Maxxi: da giugno vola He sulla piazza del museo

Dal prossimo giugno, per tutta l’estate, sulla piazza del Maxxi, il museo di arte contemporanea di Roma, fluttuerà nell’aria He. Di cosa si tratta? He è il nome dell’installazione aerostatica che si è aggiudicata YAP MAXXI 2013, concorso del MAXXI Architettura in collaborazione con il MoMA/MoMA PS1, Associazione Constructo di Santiago del Cile e Istanbul Modern.
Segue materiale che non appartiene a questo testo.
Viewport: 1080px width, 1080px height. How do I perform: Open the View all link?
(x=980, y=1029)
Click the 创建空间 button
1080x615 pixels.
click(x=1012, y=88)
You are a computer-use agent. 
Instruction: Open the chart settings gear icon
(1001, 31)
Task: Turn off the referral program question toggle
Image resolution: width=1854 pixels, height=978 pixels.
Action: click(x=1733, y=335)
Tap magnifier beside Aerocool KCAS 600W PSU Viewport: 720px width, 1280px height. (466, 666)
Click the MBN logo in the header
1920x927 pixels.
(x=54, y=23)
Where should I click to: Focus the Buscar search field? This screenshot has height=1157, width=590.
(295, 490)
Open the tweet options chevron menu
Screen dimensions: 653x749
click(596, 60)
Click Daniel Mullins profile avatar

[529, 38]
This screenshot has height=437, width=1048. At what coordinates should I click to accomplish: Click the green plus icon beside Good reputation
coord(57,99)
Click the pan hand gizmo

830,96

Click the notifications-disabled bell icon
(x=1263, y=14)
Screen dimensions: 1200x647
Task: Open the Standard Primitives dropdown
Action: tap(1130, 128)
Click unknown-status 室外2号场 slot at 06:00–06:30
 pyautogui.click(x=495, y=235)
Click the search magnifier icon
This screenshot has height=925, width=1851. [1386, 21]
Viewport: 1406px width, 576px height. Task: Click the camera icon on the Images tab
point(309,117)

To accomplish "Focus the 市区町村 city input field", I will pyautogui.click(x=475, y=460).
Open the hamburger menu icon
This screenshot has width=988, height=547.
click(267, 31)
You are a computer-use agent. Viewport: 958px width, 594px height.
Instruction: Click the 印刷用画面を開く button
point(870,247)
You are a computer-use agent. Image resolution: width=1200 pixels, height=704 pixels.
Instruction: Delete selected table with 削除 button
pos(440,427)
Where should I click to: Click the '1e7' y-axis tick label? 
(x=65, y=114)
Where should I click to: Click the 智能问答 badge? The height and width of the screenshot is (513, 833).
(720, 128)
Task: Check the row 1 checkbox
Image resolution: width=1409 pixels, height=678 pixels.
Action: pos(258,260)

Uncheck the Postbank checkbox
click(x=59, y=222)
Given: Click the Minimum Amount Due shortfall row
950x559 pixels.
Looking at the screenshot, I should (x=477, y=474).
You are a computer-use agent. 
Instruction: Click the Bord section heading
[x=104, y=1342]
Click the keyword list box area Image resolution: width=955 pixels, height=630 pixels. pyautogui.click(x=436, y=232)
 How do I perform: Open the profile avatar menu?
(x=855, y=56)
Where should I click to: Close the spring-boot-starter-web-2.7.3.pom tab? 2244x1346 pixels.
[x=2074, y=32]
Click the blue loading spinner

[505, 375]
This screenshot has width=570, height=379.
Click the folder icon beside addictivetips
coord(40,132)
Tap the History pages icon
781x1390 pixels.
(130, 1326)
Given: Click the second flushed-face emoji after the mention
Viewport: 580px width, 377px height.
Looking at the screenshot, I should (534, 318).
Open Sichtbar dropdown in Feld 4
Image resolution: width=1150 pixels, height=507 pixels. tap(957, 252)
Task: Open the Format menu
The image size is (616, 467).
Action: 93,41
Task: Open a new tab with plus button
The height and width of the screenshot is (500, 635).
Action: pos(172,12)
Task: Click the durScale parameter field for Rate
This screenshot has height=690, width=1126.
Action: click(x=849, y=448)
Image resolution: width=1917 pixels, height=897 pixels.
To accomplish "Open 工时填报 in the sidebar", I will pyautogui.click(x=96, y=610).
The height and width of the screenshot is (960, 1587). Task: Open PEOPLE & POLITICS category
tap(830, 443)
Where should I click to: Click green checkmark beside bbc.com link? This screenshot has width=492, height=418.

Ad aver realizzato He e dunque ad aver vinto la terza edizione di questo concorso finalizzato al sostegno della giovane architettura è stato lo studio torinese bam! bottega di architettura sostenibile, collettivo di giovanissimi creativi piemontesi. Gli architetti di bam! ad aver dato vita il progetto con cui hanno sfidato e superato altri quattro gruppi finalisti sono Alberto Bottero, Simona Della Rocca, Valeria Bruni, e Fabio Vignolo. I quattro, laureati al Politecnico di Torino e forti di esperienze sia didattiche che professionali all’estero, hanno dunque convinto la giuria internazionale grazie ad He. Ma cos’è davvero quest’opera che vedremo volare nelle notti estive nel cielo di Piazza Boetti?

He è un’installazione aerea il cui nome deriva dal fatto che è gonfiata ad elio. Dalle dimensioni notevoli, non potrete non vederla alzando la testa sulla piazza del Maxxi. Leggera e trasparente, He rimarrà sospesa non senza una funzione: di giorno, grazie all’ombra che proietta e qualche goccia d’acqua, servirà come riparo dalla calura estiva, mentre di notte diventerà una lanterna che illuminerà Roma. He non è solo innovazione, ma anche attenzione verso l’ambiente. A fine estate, infatti, quando il periodo dedicato alla sua esposizione sarà terminato, He verrà sgonfiato ed il suo elio sarà destinato alla ricerca medica e scientifica.